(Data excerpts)
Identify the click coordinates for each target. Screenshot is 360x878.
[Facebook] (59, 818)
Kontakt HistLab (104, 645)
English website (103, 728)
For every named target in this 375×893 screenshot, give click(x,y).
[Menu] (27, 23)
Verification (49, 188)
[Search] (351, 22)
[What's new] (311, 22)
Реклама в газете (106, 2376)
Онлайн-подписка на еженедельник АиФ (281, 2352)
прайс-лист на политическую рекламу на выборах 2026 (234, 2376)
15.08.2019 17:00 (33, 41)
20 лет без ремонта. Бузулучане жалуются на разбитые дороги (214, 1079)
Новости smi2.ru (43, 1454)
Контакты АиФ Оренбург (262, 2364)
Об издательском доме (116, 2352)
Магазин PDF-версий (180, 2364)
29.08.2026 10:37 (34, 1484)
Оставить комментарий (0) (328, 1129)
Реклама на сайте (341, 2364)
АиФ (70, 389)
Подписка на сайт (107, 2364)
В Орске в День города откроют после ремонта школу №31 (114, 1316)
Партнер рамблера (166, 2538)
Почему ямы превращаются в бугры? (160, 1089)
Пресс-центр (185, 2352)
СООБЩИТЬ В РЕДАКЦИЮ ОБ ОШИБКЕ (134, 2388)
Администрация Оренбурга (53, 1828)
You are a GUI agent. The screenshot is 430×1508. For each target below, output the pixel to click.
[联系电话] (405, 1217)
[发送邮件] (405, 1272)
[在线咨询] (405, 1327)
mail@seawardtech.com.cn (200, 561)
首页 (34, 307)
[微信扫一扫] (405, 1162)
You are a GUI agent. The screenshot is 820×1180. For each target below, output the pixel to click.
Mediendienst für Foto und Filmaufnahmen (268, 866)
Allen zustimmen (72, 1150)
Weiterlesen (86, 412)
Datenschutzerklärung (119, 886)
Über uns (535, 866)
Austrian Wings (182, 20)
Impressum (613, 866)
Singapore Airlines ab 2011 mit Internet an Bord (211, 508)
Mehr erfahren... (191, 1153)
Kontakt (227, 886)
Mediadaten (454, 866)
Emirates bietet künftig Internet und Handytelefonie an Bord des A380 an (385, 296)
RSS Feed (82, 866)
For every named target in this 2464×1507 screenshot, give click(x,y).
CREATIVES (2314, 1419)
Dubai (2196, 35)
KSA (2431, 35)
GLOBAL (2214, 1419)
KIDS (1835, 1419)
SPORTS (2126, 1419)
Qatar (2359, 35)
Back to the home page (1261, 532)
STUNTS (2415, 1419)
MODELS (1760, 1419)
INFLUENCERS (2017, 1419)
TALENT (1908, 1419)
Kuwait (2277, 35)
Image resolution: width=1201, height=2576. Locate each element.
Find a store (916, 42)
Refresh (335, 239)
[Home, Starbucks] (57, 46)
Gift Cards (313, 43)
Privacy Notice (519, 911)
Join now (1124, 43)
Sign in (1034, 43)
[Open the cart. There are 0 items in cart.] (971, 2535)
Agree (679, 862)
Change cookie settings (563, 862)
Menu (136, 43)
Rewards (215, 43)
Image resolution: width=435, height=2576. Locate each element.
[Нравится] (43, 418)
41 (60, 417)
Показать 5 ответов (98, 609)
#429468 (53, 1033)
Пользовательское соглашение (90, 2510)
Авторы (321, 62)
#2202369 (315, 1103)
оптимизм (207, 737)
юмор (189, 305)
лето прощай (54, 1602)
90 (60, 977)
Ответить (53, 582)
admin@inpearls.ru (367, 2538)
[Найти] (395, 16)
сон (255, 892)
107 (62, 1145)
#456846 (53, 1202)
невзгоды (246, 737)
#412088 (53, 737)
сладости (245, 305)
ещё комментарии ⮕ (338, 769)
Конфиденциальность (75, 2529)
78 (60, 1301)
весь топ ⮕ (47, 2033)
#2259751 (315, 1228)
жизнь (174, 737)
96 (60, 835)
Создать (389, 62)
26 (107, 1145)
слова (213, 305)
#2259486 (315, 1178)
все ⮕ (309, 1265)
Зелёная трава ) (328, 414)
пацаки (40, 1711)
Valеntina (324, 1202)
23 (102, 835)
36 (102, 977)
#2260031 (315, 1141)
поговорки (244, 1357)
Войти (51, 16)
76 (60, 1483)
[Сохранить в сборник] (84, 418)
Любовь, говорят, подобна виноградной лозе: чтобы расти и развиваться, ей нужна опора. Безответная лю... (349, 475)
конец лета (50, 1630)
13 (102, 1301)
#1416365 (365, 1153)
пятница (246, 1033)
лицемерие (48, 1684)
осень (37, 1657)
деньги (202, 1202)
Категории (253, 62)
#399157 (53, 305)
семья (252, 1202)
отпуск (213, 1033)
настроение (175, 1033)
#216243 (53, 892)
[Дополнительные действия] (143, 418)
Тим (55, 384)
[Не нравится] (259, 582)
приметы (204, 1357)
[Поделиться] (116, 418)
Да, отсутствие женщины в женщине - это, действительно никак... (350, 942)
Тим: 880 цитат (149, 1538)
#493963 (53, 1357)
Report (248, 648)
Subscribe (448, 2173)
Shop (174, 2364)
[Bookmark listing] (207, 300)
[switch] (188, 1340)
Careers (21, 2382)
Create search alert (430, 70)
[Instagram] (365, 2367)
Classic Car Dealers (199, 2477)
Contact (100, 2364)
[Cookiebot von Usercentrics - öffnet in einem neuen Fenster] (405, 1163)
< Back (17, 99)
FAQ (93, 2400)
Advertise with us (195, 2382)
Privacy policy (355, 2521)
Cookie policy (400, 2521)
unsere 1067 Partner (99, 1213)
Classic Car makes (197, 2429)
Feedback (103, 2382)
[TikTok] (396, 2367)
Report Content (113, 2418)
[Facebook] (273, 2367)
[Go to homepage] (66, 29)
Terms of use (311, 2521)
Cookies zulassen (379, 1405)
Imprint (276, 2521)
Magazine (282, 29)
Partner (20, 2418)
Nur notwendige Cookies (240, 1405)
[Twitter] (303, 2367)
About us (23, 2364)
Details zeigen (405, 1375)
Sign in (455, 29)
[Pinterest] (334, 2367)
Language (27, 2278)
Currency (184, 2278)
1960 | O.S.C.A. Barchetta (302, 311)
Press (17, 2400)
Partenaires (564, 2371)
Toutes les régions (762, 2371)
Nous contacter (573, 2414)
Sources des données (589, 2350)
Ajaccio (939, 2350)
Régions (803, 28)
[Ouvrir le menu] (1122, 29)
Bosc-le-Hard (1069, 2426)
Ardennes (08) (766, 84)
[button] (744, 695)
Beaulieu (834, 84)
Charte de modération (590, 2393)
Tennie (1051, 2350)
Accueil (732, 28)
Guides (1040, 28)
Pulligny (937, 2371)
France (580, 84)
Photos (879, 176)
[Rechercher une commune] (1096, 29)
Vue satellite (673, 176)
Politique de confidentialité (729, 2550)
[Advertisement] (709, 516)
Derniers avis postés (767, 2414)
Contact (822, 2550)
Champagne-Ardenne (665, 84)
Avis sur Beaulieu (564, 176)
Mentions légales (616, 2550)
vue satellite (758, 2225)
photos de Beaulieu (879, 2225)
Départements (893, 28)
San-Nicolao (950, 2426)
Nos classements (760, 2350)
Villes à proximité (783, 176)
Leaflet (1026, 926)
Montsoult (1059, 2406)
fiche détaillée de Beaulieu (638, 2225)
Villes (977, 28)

**WHAT THE TASK REQUIRES:** Repeat all of the entries above exactly.

**SOLVED EXERCISE:**
Identify the click coordinates for each target. Screenshot is 360x878.
[Facebook] (59, 818)
Kontakt HistLab (104, 645)
English website (103, 728)
For every named target in this 375×893 screenshot, give click(x,y).
[Menu] (27, 23)
Verification (49, 188)
[Search] (351, 22)
[What's new] (311, 22)
Реклама в газете (106, 2376)
Онлайн-подписка на еженедельник АиФ (281, 2352)
прайс-лист на политическую рекламу на выборах 2026 (234, 2376)
15.08.2019 17:00 (33, 41)
20 лет без ремонта. Бузулучане жалуются на разбитые дороги (214, 1079)
Новости smi2.ru (43, 1454)
Контакты АиФ Оренбург (262, 2364)
Об издательском доме (116, 2352)
Магазин PDF-версий (180, 2364)
29.08.2026 10:37 (34, 1484)
Оставить комментарий (0) (328, 1129)
Реклама на сайте (341, 2364)
АиФ (70, 389)
Подписка на сайт (107, 2364)
В Орске в День города откроют после ремонта школу №31 (114, 1316)
Партнер рамблера (166, 2538)
Почему ямы превращаются в бугры? (160, 1089)
Пресс-центр (185, 2352)
СООБЩИТЬ В РЕДАКЦИЮ ОБ ОШИБКЕ (134, 2388)
Администрация Оренбурга (53, 1828)
You are a GUI agent. The screenshot is 430×1508. For each target below, output the pixel to click.
[联系电话] (405, 1217)
[发送邮件] (405, 1272)
[在线咨询] (405, 1327)
mail@seawardtech.com.cn (200, 561)
首页 (34, 307)
[微信扫一扫] (405, 1162)
You are a GUI agent. The screenshot is 820×1180. For each target below, output the pixel to click.
Mediendienst für Foto und Filmaufnahmen (268, 866)
Allen zustimmen (72, 1150)
Weiterlesen (86, 412)
Datenschutzerklärung (119, 886)
Über uns (535, 866)
Austrian Wings (182, 20)
Impressum (613, 866)
Singapore Airlines ab 2011 mit Internet an Bord (211, 508)
Mehr erfahren... (191, 1153)
Kontakt (227, 886)
Mediadaten (454, 866)
Emirates bietet künftig Internet und Handytelefonie an Bord des A380 an (385, 296)
RSS Feed (82, 866)
For every named target in this 2464×1507 screenshot, give click(x,y).
CREATIVES (2314, 1419)
Dubai (2196, 35)
KSA (2431, 35)
GLOBAL (2214, 1419)
KIDS (1835, 1419)
SPORTS (2126, 1419)
Qatar (2359, 35)
Back to the home page (1261, 532)
STUNTS (2415, 1419)
MODELS (1760, 1419)
INFLUENCERS (2017, 1419)
TALENT (1908, 1419)
Kuwait (2277, 35)
Image resolution: width=1201, height=2576. Locate each element.
Find a store (916, 42)
Refresh (335, 239)
[Home, Starbucks] (57, 46)
Gift Cards (313, 43)
Privacy Notice (519, 911)
Join now (1124, 43)
Sign in (1034, 43)
[Open the cart. There are 0 items in cart.] (971, 2535)
Agree (679, 862)
Change cookie settings (563, 862)
Menu (136, 43)
Rewards (215, 43)
Image resolution: width=435, height=2576. Locate each element.
[Нравится] (43, 418)
41 (60, 417)
Показать 5 ответов (98, 609)
#429468 (53, 1033)
Пользовательское соглашение (90, 2510)
Авторы (321, 62)
#2202369 (315, 1103)
оптимизм (207, 737)
юмор (189, 305)
лето прощай (54, 1602)
90 (60, 977)
Ответить (53, 582)
admin@inpearls.ru (367, 2538)
[Найти] (395, 16)
сон (255, 892)
107 (62, 1145)
#456846 (53, 1202)
невзгоды (246, 737)
#412088 (53, 737)
сладости (245, 305)
ещё комментарии ⮕ (338, 769)
Конфиденциальность (75, 2529)
78 (60, 1301)
весь топ ⮕ (47, 2033)
#2259751 (315, 1228)
жизнь (174, 737)
96 (60, 835)
Создать (389, 62)
26 (107, 1145)
слова (213, 305)
#2259486 (315, 1178)
все ⮕ (309, 1265)
Зелёная трава ) (328, 414)
пацаки (40, 1711)
Valеntina (324, 1202)
23 (102, 835)
36 (102, 977)
#2260031 (315, 1141)
поговорки (244, 1357)
Войти (51, 16)
76 (60, 1483)
[Сохранить в сборник] (84, 418)
Любовь, говорят, подобна виноградной лозе: чтобы расти и развиваться, ей нужна опора. Безответная лю... (349, 475)
конец лета (50, 1630)
13 (102, 1301)
#1416365 (365, 1153)
пятница (246, 1033)
лицемерие (48, 1684)
осень (37, 1657)
деньги (202, 1202)
Категории (253, 62)
#399157 (53, 305)
семья (252, 1202)
отпуск (213, 1033)
настроение (175, 1033)
#216243 (53, 892)
[Дополнительные действия] (143, 418)
Тим (55, 384)
[Не нравится] (259, 582)
приметы (204, 1357)
[Поделиться] (116, 418)
Да, отсутствие женщины в женщине - это, действительно никак... (350, 942)
Тим: 880 цитат (149, 1538)
#493963 (53, 1357)
Report (248, 648)
Subscribe (448, 2173)
Shop (174, 2364)
[Bookmark listing] (207, 300)
[switch] (188, 1340)
Careers (21, 2382)
Create search alert (430, 70)
[Instagram] (365, 2367)
Classic Car Dealers (199, 2477)
Contact (100, 2364)
[Cookiebot von Usercentrics - öffnet in einem neuen Fenster] (405, 1163)
< Back (17, 99)
FAQ (93, 2400)
Advertise with us (195, 2382)
Privacy policy (355, 2521)
Cookie policy (400, 2521)
unsere 1067 Partner (99, 1213)
Classic Car makes (197, 2429)
Feedback (103, 2382)
[TikTok] (396, 2367)
Report Content (113, 2418)
[Facebook] (273, 2367)
[Go to homepage] (66, 29)
Terms of use (311, 2521)
Cookies zulassen (379, 1405)
Imprint (276, 2521)
Magazine (282, 29)
Partner (20, 2418)
Nur notwendige Cookies (240, 1405)
[Twitter] (303, 2367)
About us (23, 2364)
Details zeigen (405, 1375)
Sign in (455, 29)
[Pinterest] (334, 2367)
Language (27, 2278)
Currency (184, 2278)
1960 | O.S.C.A. Barchetta (302, 311)
Press (17, 2400)
Partenaires (564, 2371)
Toutes les régions (762, 2371)
Nous contacter (573, 2414)
Sources des données (589, 2350)
Ajaccio (939, 2350)
Régions (803, 28)
[Ouvrir le menu] (1122, 29)
Bosc-le-Hard (1069, 2426)
Ardennes (08) (766, 84)
[button] (744, 695)
Beaulieu (834, 84)
Charte de modération (590, 2393)
Tennie (1051, 2350)
Accueil (732, 28)
Guides (1040, 28)
Pulligny (937, 2371)
France (580, 84)
Photos (879, 176)
[Rechercher une commune] (1096, 29)
Vue satellite (673, 176)
Politique de confidentialité (729, 2550)
[Advertisement] (709, 516)
Derniers avis postés (767, 2414)
Contact (822, 2550)
Champagne-Ardenne (665, 84)
Avis sur Beaulieu (564, 176)
Mentions légales (616, 2550)
vue satellite (758, 2225)
photos de Beaulieu (879, 2225)
Départements (893, 28)
San-Nicolao (950, 2426)
Nos classements (760, 2350)
Villes à proximité (783, 176)
Leaflet (1026, 926)
Montsoult (1059, 2406)
fiche détaillée de Beaulieu (638, 2225)
Villes (977, 28)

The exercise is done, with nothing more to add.